To my knowledge, the proof of this connection has been presented in the following two papers, but in an unnecessarily complicated way.
Co-clustering documents and words using Bipartite Spectral Graph Partitioning
Bipartite Graph Partitioning and Data Clustering

Manifold Learning

Manifold Learning or Nonlinear Dimensionality Reduction has been a hot topic for several years, particularly since the publication of ISOMAP and LLE on Science (December 2000).

A collection of Manifold Learning papers.
A collection of Manifold Learning codes (in MatLab).

John Langford has an insightful blog post: Why Manifold-Based Dimension Reduction Techniques?

Datasets in LIBSVM format

The LIBSVM Data page contains a number of preprocessed and formated datasets for various machine learning problems. It is very helpful when one wants to try some new machine learning algorithms (not necessarily SVM) without the hassle of preprocessing and formatting.

Thursday, February 15, 2007

Laplace Prior and Sparsity

Sparse parameter estimation can be achieved in the Bayesian framework by using the Laplace (double exponential) prior distribution.
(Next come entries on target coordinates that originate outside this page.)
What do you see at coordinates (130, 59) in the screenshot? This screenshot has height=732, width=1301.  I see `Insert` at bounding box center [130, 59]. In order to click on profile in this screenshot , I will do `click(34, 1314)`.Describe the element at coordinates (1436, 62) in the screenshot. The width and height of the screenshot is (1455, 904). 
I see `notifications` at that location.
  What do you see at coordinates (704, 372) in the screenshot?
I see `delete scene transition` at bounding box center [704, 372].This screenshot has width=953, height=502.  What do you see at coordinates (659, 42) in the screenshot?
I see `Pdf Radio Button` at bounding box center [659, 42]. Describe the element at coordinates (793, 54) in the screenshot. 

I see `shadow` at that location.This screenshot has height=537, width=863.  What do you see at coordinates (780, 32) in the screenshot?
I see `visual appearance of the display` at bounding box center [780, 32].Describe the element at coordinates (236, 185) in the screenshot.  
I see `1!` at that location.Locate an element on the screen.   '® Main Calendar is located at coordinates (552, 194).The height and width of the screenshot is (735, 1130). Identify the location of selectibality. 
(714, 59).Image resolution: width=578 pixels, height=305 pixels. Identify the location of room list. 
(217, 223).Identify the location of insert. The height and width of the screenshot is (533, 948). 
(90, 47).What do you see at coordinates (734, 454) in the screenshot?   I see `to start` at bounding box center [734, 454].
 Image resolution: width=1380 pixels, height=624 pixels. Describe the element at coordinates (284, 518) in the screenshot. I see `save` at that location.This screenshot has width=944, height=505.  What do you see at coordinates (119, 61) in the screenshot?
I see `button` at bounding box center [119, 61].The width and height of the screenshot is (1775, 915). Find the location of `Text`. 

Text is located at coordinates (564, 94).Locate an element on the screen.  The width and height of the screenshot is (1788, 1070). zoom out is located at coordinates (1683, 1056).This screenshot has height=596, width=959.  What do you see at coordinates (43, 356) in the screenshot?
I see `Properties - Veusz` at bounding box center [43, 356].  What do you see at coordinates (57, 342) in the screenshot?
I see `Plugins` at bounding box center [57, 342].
It is known that the MAP estimates using the Laplace prior are the same as those produced by applying the lasso algorithm that minimizes the usual sum of squared errors, with a bound on the sum of the absolute values of the coefficients.

The Bayesian Logistic Regression (BBR) and Bayesian Mutinomial Regression (BMR) software packages have implemented this idea and showed good performance in text classification.

Challenges in Statistical Machine Learning

John Lafferty and Larry Wasserman have recently published an article talking about the Challenges in Statistical Machine Learning. The following problems are considered current challenges that cut across both statistics and machine learning communities.

  • Sparse Learning in High Dimensions

  • Semi-Supervised Learning

  • Relation between Computation and Risk

  • Structured Prediction

Tuesday, January 30, 2007

e^x and e^ix

When x -> infinity, e^x -> infinity, but in contrast e^ix is always bounded to the unit circle according to Euler's formula. This clever trick is said to be an important step that finally led to the discovery of Fourier series.

Saturday, January 27, 2007

Rank Correlation Coefficients

To measure the correlation between two rankings rather than two random variables, we can consider using the following non-parametric correlation coefficients.
Spearman's ρ
Kendall's τ

Hellinger metric

Hellinger metric is the square-root of Jensen–Shannon divergence, a symmetric version of Kullback-Leibler divergence. It looks a good choice when measuring the dissimilarity between two distributions (e.g., two multinomial distributions corresponding to a pair of documents), because it is known to be a legitimate distance metric.